WORK TASK:
Each line in the records below, from the one that contains "Tenzing Pacific Review (280, 1484)" to the one that contains "Safe Countries in Africa (184, 1182)", should be reproduced exactly, the first and last included.

INPUT FOR THIS TASK:
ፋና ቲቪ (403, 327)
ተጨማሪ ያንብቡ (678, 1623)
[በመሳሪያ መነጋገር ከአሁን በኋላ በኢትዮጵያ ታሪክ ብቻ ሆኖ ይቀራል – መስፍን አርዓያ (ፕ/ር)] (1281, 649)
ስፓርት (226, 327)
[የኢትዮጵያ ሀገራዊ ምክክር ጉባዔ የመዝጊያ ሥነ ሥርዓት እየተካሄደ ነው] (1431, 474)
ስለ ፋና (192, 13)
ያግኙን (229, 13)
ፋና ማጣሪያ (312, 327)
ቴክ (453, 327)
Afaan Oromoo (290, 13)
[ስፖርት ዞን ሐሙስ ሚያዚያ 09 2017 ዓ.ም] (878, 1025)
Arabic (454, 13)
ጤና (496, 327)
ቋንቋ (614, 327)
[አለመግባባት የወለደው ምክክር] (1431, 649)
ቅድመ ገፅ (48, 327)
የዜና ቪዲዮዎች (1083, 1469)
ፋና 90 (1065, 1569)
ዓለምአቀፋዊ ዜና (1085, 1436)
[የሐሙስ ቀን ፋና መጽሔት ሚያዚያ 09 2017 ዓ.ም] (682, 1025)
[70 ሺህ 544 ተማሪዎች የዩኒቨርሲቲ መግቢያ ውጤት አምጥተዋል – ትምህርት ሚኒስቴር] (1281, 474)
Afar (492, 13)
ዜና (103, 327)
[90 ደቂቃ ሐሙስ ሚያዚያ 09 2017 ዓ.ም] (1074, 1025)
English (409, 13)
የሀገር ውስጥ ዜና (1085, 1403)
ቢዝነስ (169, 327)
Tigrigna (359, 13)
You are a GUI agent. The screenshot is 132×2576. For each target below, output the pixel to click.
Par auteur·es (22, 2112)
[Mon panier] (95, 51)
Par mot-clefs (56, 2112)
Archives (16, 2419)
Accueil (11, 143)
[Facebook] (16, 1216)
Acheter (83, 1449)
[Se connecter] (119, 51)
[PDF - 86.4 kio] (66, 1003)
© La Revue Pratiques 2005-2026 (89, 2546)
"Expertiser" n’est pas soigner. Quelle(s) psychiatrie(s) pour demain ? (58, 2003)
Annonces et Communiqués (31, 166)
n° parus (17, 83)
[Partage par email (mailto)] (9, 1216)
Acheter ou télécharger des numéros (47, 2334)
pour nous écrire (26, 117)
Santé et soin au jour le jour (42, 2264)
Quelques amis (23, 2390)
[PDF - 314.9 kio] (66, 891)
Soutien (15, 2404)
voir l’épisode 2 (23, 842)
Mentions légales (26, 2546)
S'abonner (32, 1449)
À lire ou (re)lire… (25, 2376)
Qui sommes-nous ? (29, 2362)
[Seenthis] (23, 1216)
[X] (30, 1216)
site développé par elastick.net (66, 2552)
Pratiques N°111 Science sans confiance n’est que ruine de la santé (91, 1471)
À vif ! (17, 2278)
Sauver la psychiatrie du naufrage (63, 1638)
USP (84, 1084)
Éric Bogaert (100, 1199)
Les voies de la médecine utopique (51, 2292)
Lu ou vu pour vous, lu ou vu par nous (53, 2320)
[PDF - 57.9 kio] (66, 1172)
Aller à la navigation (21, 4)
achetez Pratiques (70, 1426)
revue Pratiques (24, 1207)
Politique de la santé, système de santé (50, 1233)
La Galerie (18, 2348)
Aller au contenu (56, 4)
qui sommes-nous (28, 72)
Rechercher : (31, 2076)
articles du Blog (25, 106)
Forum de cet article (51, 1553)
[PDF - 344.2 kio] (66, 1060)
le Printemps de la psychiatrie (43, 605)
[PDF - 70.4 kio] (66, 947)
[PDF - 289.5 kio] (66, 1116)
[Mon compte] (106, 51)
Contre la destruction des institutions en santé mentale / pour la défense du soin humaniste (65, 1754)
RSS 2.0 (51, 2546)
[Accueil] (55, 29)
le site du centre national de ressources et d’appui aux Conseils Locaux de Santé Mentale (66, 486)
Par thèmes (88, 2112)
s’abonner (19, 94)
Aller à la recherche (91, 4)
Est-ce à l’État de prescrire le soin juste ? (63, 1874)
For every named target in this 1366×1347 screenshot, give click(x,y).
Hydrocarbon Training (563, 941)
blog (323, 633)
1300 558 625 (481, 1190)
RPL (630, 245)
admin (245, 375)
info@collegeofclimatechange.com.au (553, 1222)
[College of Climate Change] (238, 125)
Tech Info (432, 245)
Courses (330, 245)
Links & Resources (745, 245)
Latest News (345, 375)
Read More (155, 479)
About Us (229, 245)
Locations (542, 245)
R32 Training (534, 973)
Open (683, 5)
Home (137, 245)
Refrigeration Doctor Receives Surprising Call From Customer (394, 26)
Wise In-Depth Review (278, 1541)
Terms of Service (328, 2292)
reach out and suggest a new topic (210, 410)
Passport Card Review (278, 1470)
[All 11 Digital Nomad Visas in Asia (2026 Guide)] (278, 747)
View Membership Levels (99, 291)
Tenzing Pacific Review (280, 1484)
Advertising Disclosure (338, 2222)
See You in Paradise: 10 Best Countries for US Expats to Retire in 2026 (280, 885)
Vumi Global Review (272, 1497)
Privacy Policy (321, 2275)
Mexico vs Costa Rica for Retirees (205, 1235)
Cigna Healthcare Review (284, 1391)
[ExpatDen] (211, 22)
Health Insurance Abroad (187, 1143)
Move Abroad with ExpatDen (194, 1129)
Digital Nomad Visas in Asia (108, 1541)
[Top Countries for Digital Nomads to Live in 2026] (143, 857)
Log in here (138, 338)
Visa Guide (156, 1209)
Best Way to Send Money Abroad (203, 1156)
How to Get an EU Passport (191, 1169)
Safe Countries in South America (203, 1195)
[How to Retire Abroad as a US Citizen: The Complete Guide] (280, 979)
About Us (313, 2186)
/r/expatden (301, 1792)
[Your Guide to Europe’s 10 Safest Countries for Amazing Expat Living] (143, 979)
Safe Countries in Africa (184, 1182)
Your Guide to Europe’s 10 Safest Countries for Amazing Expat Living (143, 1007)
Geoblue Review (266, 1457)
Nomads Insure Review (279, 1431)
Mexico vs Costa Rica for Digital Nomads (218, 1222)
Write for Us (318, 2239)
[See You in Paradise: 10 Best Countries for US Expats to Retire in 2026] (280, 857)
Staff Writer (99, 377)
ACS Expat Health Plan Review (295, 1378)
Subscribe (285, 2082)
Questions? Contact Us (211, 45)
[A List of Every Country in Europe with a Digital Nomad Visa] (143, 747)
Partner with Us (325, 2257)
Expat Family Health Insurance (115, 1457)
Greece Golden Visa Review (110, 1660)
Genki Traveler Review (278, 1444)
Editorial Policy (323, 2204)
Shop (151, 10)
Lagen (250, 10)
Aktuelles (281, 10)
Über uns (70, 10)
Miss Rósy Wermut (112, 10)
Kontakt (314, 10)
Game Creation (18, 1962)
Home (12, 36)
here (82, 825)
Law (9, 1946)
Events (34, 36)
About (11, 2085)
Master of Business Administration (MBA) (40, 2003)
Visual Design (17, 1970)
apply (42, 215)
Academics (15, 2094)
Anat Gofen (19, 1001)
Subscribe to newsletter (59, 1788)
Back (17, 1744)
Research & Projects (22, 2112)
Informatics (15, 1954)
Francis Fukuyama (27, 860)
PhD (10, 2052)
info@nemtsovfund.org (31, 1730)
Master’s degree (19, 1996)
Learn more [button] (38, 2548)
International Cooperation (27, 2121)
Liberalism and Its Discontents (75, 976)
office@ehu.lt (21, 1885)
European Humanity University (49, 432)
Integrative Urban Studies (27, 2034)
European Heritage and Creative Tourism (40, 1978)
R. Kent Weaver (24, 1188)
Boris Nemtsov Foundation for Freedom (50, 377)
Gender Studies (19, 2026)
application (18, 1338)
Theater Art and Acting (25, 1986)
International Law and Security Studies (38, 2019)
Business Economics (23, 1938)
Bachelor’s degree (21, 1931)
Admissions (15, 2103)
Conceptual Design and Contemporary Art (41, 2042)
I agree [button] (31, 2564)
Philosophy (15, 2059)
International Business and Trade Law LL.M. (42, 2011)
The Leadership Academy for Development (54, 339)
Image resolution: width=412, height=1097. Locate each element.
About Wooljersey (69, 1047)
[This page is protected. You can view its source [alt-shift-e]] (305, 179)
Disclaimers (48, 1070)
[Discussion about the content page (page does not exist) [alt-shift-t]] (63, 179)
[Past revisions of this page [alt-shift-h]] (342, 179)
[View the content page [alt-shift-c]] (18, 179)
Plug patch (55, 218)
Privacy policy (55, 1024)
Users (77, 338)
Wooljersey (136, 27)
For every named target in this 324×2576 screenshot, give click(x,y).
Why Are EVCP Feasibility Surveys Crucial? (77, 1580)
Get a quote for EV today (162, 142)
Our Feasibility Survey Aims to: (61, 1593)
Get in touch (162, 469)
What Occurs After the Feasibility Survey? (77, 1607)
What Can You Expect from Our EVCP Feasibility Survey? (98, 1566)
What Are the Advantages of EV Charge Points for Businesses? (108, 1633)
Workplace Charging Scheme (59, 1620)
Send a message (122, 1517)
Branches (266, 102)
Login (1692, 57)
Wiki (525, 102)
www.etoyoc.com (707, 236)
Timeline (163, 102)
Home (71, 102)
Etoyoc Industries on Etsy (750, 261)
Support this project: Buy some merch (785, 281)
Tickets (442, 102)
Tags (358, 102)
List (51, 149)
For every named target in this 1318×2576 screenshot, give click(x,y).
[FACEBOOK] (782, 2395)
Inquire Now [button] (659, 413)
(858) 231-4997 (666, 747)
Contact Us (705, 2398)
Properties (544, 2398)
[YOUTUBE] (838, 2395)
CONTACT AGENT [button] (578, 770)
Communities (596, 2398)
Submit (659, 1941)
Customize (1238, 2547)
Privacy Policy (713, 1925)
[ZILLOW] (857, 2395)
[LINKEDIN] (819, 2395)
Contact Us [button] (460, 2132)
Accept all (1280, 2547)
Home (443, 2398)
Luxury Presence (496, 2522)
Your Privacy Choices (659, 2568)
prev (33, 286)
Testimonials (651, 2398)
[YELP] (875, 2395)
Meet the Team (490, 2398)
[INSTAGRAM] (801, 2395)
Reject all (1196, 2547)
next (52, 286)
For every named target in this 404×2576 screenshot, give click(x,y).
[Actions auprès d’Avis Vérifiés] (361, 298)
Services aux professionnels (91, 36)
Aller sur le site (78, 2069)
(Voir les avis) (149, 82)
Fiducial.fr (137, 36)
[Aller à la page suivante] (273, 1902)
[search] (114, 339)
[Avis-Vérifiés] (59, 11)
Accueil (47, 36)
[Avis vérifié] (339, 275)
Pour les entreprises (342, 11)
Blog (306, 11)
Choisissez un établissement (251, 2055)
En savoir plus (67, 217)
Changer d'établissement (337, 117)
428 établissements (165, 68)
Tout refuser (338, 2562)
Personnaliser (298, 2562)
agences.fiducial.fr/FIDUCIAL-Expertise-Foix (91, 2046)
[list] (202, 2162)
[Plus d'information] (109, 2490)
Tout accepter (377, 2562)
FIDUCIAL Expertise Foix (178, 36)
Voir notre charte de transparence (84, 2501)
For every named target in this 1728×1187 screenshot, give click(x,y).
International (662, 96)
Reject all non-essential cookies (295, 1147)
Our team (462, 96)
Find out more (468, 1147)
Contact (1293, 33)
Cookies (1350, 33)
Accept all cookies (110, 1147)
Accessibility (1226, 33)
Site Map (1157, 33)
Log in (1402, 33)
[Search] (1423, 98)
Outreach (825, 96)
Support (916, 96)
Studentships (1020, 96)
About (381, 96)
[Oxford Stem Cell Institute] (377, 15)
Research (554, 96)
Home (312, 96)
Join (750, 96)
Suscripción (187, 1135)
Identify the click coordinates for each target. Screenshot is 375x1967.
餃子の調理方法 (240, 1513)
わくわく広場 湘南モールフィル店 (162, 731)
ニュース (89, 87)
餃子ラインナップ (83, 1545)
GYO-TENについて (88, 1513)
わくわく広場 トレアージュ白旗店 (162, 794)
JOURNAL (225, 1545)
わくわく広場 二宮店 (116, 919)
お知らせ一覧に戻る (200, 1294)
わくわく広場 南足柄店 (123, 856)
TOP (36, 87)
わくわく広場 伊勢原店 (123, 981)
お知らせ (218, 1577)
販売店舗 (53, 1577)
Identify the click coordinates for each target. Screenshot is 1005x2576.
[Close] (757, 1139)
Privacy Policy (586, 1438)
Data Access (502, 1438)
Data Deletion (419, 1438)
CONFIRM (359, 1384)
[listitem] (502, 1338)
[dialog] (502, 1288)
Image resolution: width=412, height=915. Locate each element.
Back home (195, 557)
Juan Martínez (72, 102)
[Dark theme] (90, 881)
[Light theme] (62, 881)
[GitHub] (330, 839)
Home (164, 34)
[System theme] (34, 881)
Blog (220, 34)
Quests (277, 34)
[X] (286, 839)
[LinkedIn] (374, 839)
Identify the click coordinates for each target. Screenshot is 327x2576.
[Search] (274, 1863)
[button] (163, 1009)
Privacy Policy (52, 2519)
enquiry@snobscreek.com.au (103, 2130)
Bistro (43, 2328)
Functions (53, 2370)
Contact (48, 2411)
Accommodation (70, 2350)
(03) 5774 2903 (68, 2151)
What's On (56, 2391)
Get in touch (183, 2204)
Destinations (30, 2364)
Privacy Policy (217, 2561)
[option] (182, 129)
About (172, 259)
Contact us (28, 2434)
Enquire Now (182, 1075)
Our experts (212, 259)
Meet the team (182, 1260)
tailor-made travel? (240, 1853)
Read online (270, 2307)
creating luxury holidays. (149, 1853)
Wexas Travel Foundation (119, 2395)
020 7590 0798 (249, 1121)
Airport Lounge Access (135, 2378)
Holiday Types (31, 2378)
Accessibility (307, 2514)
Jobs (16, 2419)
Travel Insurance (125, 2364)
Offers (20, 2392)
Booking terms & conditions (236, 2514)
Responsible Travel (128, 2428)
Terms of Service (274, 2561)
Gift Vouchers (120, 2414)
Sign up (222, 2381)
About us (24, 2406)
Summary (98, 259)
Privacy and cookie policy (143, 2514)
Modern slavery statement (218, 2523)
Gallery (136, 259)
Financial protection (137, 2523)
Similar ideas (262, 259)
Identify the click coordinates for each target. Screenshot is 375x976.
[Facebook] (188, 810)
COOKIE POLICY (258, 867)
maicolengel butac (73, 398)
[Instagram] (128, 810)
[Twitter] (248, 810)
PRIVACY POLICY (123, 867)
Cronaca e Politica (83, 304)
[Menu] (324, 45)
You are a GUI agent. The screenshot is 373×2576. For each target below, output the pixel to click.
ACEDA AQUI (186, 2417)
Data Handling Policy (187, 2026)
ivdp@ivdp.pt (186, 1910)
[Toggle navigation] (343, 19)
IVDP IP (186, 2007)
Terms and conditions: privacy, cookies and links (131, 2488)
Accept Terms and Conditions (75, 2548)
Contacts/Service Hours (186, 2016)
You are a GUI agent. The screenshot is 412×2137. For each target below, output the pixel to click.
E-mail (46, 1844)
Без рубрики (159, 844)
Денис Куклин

EXERCISE RESPONSE:
Tenzing Pacific Review (280, 1484)
Advertising Disclosure (338, 2222)
See You in Paradise: 10 Best Countries for US Expats to Retire in 2026 (280, 885)
Vumi Global Review (272, 1497)
Privacy Policy (321, 2275)
Mexico vs Costa Rica for Retirees (205, 1235)
Cigna Healthcare Review (284, 1391)
[ExpatDen] (211, 22)
Health Insurance Abroad (187, 1143)
Move Abroad with ExpatDen (194, 1129)
Digital Nomad Visas in Asia (108, 1541)
[Top Countries for Digital Nomads to Live in 2026] (143, 857)
Log in here (138, 338)
Visa Guide (156, 1209)
Best Way to Send Money Abroad (203, 1156)
How to Get an EU Passport (191, 1169)
Safe Countries in South America (203, 1195)
[How to Retire Abroad as a US Citizen: The Complete Guide] (280, 979)
About Us (313, 2186)
/r/expatden (301, 1792)
[Your Guide to Europe’s 10 Safest Countries for Amazing Expat Living] (143, 979)
Safe Countries in Africa (184, 1182)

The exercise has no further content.